I fell in love that night in the most profound and pleasurable way and the memory is one of pure happiness. In the morning when my husband reappeared he tentatively opened the door to the ward, worried that the same tear streaked visage of black despair would greet him, as it had just under two years previously. Instead he found me smiling with my baby boy cradled in my arms, like a latter day Madonna and child. How he must have heaved a sigh of relief.

While things naturally didn't stay quite as rose-tinted once the rigours of domesticity and the demands of sibling rivalry kicked in back at home, I still recall shafts of joy in this tense time. As a newborn son had a perfectly round head, dusted in fine, black, velvety soft hair and puffy, inqusitive little eyes, giving him he air of a mole recently emerged into the light - so my dad bought him a knitted burrower and laid them both side by side in his cot. M and his mole.

Now mole has been swapped for his constant companions, his 'anmals' a disreputable rabbit and his two starry night girls, one pink, one purple, whose ears he sucks to send himself off to sleep, rendering them smelly and sodden, but so very essential and adored. But I keep the mole in his precious box, so one day I can tell him all about how I used to stand, staring at them both over the cot rails, as I stroked the sable fuzz on my baby mole's head.

He was the cuddliest baby of all four. I used to call him 'scooped up', because the moment I saw him I had an irresistible urge to scoop him up into a hug. He would often drift off to sleep on my shoulder, dribbling contentedly until we transferred him, floppily relaxed into his cot to slumber on. Even now, once he is asleep you can carry him, draped over your shoulder from sofa or car seat to bed without him stirring.

His early contented and calm nature has given way to a cheekier little boy, who has little interest in following orders, but is quick with a sloppy kiss or an infectious giggle, which gets him out of trouble instantly. We often try to tame his wilder side with varied success, though I suspect we are secretly proud of his intransigent nature and wilful independence - at least I know I am, as it reminds me so much of myself.

The other factor that works in his favour is that he is genuinely a beautiful boy. He has shining dark hair, milk chocolate eyes, chubby, dimpled cheeks, smooth, olive skin and a squidgy little tummy. He is perfectly symmetrical, I know I checked using Photoshop, and his gappy-toothed grin squashes up his whole face into a vision of joy.

But his physical beauty isn't his only appeal.

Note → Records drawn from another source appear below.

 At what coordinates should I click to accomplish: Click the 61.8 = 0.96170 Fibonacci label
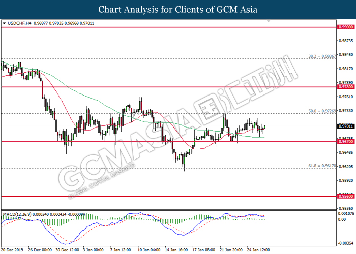(322, 166)
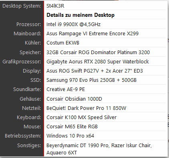Select the Gigabyte Aorus RTX 2080 Super entry

click(x=98, y=62)
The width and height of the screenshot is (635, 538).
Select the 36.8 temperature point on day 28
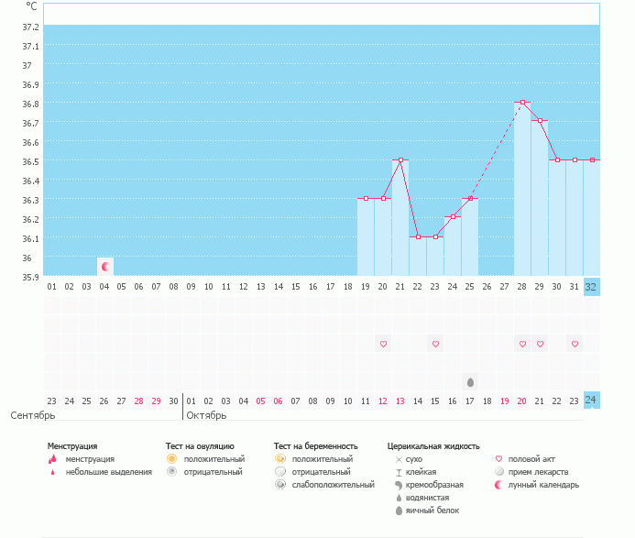[522, 103]
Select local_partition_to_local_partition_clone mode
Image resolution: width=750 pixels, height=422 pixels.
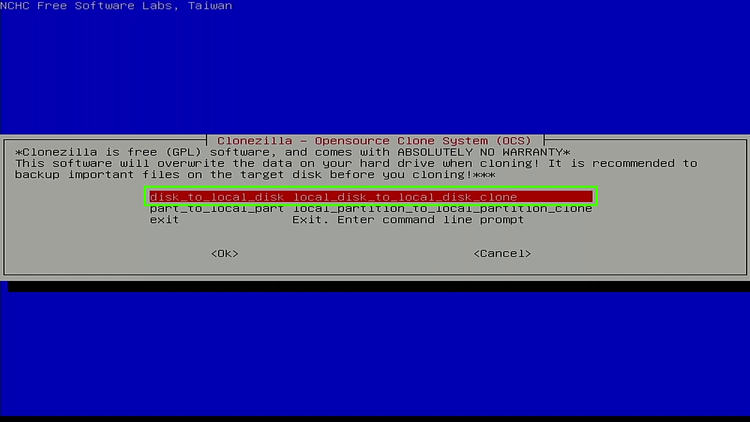tap(370, 208)
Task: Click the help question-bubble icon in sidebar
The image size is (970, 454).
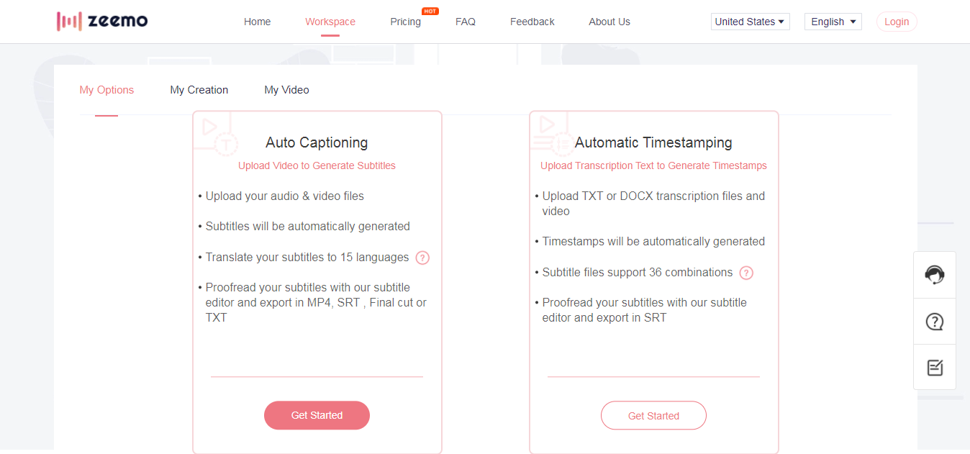Action: coord(934,321)
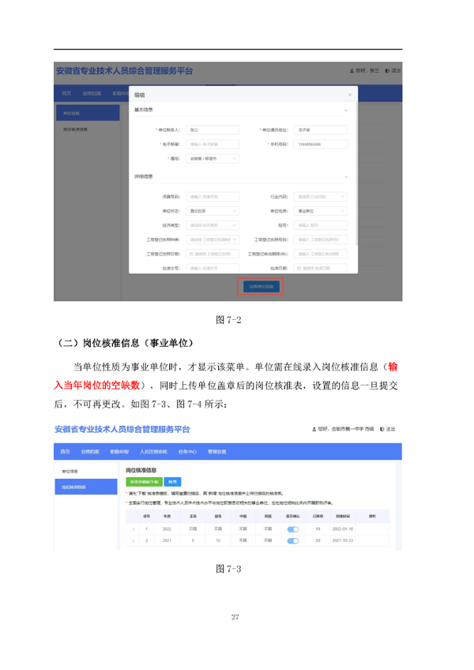The height and width of the screenshot is (670, 474).
Task: Click the blue 新增 button
Action: tap(173, 480)

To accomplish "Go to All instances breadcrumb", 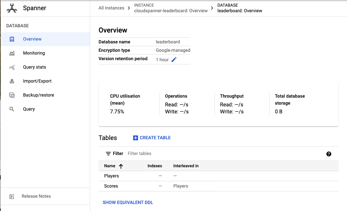I will click(111, 8).
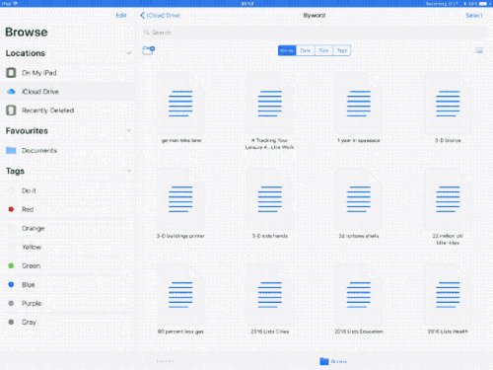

He has an answer for everything, which he delivers in a comically dramatic style. He walks into any room and instantly has a friend, he strides into his nursery and announces 'I'm here', as if with his arrival the fun can really begin. He can talk the hind leg off a donkey, and he instinctively knows just when you need love and comfort, he can twist me around his little finger and drive me up the wall. He shares his love equally and generously, and is a jolly ray of happiness that can pierce the blackest mood.

I realise now that first night was just the beginning of a life long love affair between me and my number two.